(Saved entries)

BEGIN

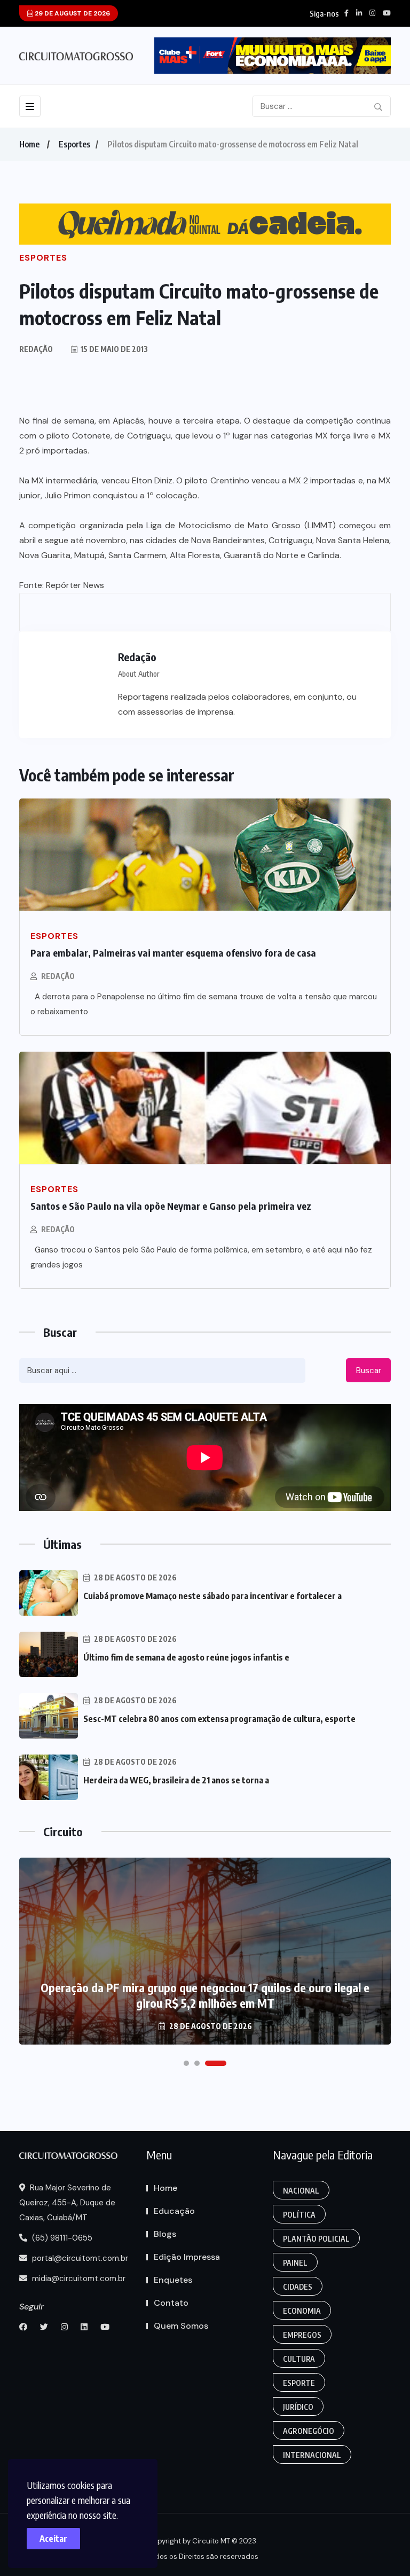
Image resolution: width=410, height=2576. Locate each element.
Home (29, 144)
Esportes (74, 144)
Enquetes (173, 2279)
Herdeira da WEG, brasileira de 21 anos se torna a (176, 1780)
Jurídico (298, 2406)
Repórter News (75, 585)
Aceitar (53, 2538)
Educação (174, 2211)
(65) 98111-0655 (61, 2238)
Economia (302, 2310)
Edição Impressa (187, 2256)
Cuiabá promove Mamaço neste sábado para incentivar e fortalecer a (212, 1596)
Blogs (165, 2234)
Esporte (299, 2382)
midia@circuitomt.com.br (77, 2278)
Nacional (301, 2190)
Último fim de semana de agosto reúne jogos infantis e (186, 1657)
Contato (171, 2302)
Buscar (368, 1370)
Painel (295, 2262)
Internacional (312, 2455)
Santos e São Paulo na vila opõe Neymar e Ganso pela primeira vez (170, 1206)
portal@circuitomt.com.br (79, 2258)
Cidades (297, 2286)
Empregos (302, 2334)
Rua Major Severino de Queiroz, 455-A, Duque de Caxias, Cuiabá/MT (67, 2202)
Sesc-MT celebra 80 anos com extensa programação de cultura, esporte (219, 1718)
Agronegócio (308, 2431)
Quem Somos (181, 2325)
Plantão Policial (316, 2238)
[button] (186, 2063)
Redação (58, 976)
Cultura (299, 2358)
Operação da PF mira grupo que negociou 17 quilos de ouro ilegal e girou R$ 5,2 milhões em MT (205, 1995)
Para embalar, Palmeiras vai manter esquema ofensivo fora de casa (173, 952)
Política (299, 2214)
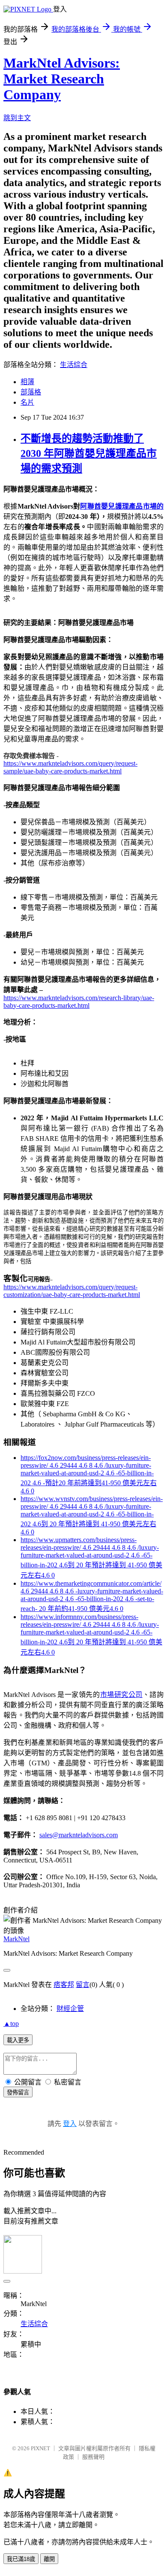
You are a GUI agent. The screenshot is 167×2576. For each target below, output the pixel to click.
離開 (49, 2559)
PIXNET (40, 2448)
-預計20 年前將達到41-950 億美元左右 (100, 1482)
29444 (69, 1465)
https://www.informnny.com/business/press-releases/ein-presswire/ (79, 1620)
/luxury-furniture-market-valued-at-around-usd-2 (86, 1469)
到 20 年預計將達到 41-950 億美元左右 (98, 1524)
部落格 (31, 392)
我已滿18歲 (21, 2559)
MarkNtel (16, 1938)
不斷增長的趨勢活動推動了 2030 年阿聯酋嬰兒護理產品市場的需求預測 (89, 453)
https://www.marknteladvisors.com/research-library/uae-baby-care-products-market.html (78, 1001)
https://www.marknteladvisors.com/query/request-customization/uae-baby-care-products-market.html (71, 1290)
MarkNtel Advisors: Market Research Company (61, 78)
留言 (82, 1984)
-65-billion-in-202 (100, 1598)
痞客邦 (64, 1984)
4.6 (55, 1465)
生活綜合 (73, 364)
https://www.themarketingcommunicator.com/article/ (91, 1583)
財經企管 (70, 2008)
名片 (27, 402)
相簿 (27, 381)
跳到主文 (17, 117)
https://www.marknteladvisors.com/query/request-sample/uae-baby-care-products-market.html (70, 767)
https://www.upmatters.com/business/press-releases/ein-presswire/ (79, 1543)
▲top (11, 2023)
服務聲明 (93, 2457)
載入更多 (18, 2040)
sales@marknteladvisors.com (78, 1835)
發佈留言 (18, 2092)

END

EXERCISE PROMPT
Going through the entries above, show each line that contains "Cuiabá".

ANSWER BOX
Cuiabá promove Mamaço neste sábado para incentivar e fortalecer a (212, 1596)
Rua Major Severino de Queiroz, 455-A, Duque de Caxias, Cuiabá/MT (67, 2202)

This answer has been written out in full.